---------- Information supplied

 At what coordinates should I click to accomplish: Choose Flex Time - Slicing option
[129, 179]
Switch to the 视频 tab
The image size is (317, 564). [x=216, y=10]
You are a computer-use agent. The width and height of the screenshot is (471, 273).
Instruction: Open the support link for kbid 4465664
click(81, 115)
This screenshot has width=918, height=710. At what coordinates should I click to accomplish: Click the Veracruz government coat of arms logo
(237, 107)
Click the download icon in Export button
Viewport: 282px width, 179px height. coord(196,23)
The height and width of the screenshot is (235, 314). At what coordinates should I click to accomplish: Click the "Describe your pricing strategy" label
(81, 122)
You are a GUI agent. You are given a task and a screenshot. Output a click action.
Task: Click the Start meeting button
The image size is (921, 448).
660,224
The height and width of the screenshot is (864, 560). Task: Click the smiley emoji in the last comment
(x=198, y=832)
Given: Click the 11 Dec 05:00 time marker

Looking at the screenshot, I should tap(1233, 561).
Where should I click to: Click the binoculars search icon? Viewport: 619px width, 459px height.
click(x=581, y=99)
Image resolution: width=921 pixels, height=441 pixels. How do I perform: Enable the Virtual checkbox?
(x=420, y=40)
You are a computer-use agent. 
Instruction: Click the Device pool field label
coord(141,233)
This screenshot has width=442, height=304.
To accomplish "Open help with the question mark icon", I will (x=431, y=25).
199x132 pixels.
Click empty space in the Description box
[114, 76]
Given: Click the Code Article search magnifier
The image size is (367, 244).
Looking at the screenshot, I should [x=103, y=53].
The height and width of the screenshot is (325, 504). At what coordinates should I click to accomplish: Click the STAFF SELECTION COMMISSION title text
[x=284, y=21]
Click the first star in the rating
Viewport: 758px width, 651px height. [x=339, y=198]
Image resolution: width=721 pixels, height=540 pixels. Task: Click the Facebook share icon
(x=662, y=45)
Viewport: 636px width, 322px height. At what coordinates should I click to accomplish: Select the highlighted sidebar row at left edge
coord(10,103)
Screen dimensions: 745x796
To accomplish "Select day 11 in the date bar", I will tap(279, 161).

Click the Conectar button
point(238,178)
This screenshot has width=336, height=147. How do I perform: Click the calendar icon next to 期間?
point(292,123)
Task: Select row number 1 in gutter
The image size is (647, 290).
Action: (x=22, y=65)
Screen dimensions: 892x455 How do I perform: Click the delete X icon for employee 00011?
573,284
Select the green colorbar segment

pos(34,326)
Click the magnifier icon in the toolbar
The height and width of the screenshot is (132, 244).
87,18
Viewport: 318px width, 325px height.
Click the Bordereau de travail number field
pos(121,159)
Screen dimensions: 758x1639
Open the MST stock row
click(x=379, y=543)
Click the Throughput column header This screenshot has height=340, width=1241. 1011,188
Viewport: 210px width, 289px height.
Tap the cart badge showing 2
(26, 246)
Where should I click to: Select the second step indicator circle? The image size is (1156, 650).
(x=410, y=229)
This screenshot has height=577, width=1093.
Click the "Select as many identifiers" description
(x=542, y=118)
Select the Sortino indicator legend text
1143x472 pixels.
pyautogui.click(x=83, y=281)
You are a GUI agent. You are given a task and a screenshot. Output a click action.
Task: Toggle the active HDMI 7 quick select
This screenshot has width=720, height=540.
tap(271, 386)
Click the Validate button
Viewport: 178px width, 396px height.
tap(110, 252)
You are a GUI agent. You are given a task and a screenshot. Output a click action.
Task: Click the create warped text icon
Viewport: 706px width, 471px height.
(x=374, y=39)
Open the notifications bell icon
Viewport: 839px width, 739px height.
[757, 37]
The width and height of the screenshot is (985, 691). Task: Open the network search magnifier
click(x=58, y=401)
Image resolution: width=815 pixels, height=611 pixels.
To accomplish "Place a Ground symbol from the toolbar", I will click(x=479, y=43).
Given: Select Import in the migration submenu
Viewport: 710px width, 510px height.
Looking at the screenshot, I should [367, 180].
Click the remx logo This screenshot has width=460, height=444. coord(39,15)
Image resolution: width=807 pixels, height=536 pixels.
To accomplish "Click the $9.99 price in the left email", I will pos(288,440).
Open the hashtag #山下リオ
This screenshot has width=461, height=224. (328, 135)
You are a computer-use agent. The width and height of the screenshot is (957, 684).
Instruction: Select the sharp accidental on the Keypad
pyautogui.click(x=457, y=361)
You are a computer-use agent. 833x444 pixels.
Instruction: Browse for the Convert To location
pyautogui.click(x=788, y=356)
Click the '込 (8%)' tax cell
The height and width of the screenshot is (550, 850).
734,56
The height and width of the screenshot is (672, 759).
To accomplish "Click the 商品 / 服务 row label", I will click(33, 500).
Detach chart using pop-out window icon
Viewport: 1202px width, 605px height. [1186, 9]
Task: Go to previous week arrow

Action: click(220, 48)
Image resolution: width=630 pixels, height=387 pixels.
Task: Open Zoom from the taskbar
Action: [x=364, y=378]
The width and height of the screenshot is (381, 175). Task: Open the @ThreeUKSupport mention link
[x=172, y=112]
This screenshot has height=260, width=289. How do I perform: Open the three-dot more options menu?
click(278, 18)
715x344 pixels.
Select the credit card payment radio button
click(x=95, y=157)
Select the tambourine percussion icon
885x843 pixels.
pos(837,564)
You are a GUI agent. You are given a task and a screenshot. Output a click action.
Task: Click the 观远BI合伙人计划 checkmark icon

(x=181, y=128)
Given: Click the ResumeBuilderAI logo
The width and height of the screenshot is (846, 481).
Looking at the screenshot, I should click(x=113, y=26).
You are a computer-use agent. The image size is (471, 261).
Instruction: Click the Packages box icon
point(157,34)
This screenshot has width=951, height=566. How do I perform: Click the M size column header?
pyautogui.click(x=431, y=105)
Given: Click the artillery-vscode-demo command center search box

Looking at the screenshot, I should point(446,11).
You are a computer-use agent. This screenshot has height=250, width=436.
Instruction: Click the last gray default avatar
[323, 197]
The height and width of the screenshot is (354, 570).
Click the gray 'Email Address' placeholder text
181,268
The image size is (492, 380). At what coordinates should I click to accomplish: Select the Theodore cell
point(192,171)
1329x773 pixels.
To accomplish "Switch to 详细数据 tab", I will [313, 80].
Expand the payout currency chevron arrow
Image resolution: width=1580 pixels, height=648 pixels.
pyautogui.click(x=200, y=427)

--------------------

▶ Activity
Pull every line with the string "computer" out of the material.

▶ Output of the task
You are a computer-use agent. The width and height of the screenshot is (471, 273).
You are a computer-use agent. 
You are a computer-use agent. The width and height of the screenshot is (957, 684).
You are a computer-use agent. 833x444 pixels.
You are a computer-use agent. The image size is (471, 261).
You are a computer-use agent. This screenshot has height=250, width=436.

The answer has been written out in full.